After reading the entries below, copy word for word the lines from the first through the line containing "Given: Click the red arrow label icon", and stop there.

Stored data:
=-=-=-=-=

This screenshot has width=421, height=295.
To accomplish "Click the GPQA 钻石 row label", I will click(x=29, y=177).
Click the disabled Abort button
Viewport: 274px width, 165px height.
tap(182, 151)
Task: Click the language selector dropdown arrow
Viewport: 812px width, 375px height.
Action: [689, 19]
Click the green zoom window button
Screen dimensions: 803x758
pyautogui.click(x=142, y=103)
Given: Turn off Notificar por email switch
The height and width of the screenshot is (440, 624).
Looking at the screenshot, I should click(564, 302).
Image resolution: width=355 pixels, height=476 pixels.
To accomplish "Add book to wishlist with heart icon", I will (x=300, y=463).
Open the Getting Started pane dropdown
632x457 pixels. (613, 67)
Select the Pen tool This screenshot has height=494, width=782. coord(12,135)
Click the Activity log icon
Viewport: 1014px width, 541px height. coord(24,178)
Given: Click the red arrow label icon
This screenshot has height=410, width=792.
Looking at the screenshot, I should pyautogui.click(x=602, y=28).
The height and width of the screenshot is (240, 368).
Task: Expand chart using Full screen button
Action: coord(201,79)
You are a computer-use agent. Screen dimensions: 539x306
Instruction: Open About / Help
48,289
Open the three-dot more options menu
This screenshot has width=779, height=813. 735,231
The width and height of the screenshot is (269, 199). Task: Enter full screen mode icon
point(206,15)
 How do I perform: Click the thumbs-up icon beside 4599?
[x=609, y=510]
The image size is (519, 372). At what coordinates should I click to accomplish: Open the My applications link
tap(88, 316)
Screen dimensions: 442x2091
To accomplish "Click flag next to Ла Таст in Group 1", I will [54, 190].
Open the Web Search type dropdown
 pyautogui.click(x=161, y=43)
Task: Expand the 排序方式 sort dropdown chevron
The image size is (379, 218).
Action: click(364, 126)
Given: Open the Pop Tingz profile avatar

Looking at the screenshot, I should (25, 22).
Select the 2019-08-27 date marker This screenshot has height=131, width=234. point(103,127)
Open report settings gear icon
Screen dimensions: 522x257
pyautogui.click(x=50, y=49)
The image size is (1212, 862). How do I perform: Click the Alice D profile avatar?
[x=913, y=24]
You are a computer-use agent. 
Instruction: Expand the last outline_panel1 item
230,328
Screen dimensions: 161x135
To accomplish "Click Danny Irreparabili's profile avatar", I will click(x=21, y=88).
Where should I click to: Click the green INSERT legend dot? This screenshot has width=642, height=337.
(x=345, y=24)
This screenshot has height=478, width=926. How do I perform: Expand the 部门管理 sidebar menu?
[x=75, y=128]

=-=-=-=-=

### Response to the task
This screenshot has width=421, height=295.
To accomplish "Click the GPQA 钻石 row label", I will click(x=29, y=177).
Click the disabled Abort button
Viewport: 274px width, 165px height.
tap(182, 151)
Task: Click the language selector dropdown arrow
Viewport: 812px width, 375px height.
Action: [689, 19]
Click the green zoom window button
Screen dimensions: 803x758
pyautogui.click(x=142, y=103)
Given: Turn off Notificar por email switch
The height and width of the screenshot is (440, 624).
Looking at the screenshot, I should click(564, 302).
Image resolution: width=355 pixels, height=476 pixels.
To accomplish "Add book to wishlist with heart icon", I will (x=300, y=463).
Open the Getting Started pane dropdown
632x457 pixels. (613, 67)
Select the Pen tool This screenshot has height=494, width=782. coord(12,135)
Click the Activity log icon
Viewport: 1014px width, 541px height. coord(24,178)
Given: Click the red arrow label icon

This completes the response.